Vous pouvez aller voir, cette maison n’a pas de porte. Elle est située rue de Lisbonne, dans le 8ème arrondissement de Paris. Haute façade noire et austère, moulures classiques sans grand relief, barreaux aux fenêtres du rez-de-chaussée, volets gris sales partout fermés bref, un immeuble bourgeois banal. Probablement vide. Sans porte. Des centaines de gens, de voitures, de vélos passent devant lui chaque jour, sans jamais le voir. J’en suis sûre : nul n’a remarqué qu’il n’y avait pas de porte.

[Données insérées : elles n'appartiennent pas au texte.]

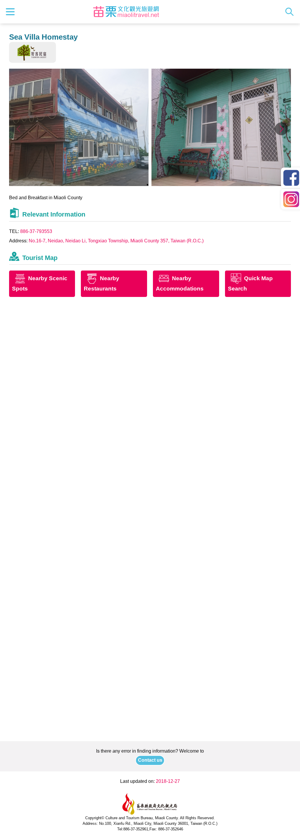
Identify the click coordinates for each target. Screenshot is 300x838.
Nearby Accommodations (180, 284)
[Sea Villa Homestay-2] (221, 184)
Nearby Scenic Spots (39, 284)
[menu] (11, 11)
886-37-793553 (36, 231)
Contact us (150, 760)
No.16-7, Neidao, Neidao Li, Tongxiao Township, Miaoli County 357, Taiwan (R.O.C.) (116, 240)
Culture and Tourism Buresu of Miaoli (126, 11)
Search (291, 12)
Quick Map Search (250, 284)
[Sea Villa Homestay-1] (79, 184)
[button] (281, 128)
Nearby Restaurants (101, 284)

 Je travaille en face. Dès mon arrivée, mes yeux ont été attirés par la longue série de fenêtres closes. J’imaginais les grandes pièces cachées derrière, plongées tout le jour dans une semi obscurité. Rapidement, je me suis attachée à ce vieux bâtiment. Il me semblait un vestige d’une splendeur passée, plus lointaine que mes souvenirs. Il datait du temps où beaucoup de Parisiens avaient les moyens de vivre dans des appartements immenses. Aujourd’hui, ce sont les bureaux qui ont récupéré et colonisé ces locaux.

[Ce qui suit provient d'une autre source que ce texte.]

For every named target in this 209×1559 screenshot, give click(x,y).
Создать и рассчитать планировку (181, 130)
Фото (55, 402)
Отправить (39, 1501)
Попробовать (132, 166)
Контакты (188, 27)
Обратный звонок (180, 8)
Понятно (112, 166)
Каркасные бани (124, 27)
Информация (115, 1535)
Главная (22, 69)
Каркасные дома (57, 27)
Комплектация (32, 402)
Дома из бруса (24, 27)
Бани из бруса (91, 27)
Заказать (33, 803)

 J’aime les choses vieilles et solitaires, elles m’émeuvent. L’absence de porte m’avait fait sourire et, quoique je suppose raisonnablement que cette dernière se trouvait dans la rue parallèle, l’étrangeté de la situation me réjouissait. Habiter dans une maison sans porte, n’est-ce pas une situation bien plaisante pour les amoureux de la tranquillité ?

 Quelques jours après mon arrivée, je quittai le bureau un peu tard. La nuit était tombée. Les travailleurs du soir s’identifiaient facilement par les fenêtres éclairées : femmes de ménage chargées de grands sacs poubelles noirs, cadres affairés qui ne comptent pas leurs heures, gardiens de nuits prenant nonchalamment leur service, tout un monde que les gens de la journée ne connaissent pas. Par amitié, je jetai un coup d’œil sur mon vieux bâtiment vide et là, ô surprise, je constatai qu’il y avait une belle série de fenêtres éclairées ! Sur toute l’étendue du 5ème étage, le long duquel courait un petit balcon, les pièces étaient baignées d’une lumière chatoyante.

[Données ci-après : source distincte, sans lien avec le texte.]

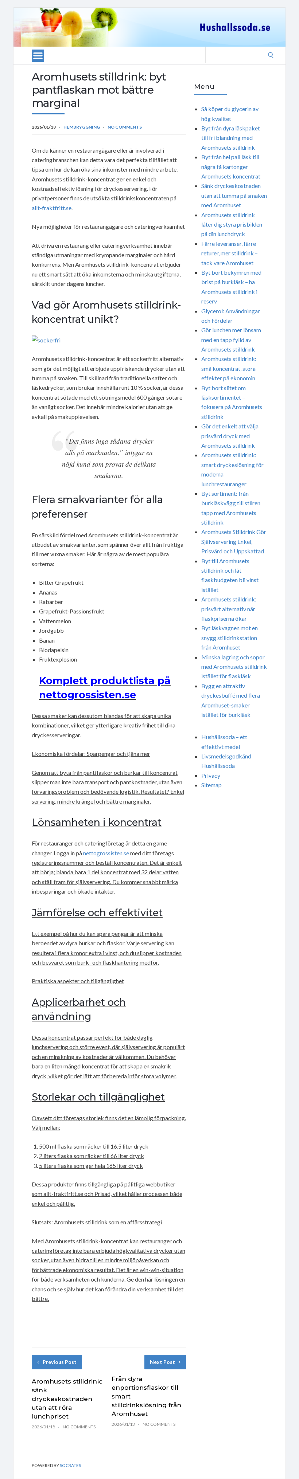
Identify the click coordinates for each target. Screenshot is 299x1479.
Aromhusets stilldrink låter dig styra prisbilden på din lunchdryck (231, 224)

 N’avez-vous jamais ressenti, en regardant de vieilles photographies, ce curieux mélange de nostalgie et de douceur né de la redécouverte d’un visage oublié ? C’est moins un souvenir qu’une réminiscence. Parfois, on ne met même plus de nom sur la personne, mais l’on se souvient de la journée ou de la soirée passée ensemble, des convives, de la musique ou des sensations que nous y avons eues.

 C’est exactement ce genre d’impression qui m’envahit lorsque je me figeai sur le trottoir, les yeux rivés sur ce lumineux miracle. D’en bas, on n’apercevait que des plafonds à moulures, éclairés a giorno par deux lustres de cristal. Se dessinaient deux vastes pièces en enfilade, un salon de réception probablement, suivi d’une salle à manger. Je laissais aller mes yeux indiscrets, tâchant de saisir une ombre, une silhouette. Pas âme qui vive. Je remarquai alors sur le rebord des fenêtres du rez-de-chaussée, bien protégés des mains maraudeuses par les fortes grilles en fer forgé, d’énormes bacs remplis de géraniums en pleine forme, d’un rouge profond. L’immeuble sans porte avait des habitants.

 Dans les jours qui suivirent, j’épiais avec constance 5ème étage et rez-de-chaussée. Rien ne bougeait jamais. L’affaire avait piqué ma curiosité, je décidai d’aller faire dès que possible une petite visite.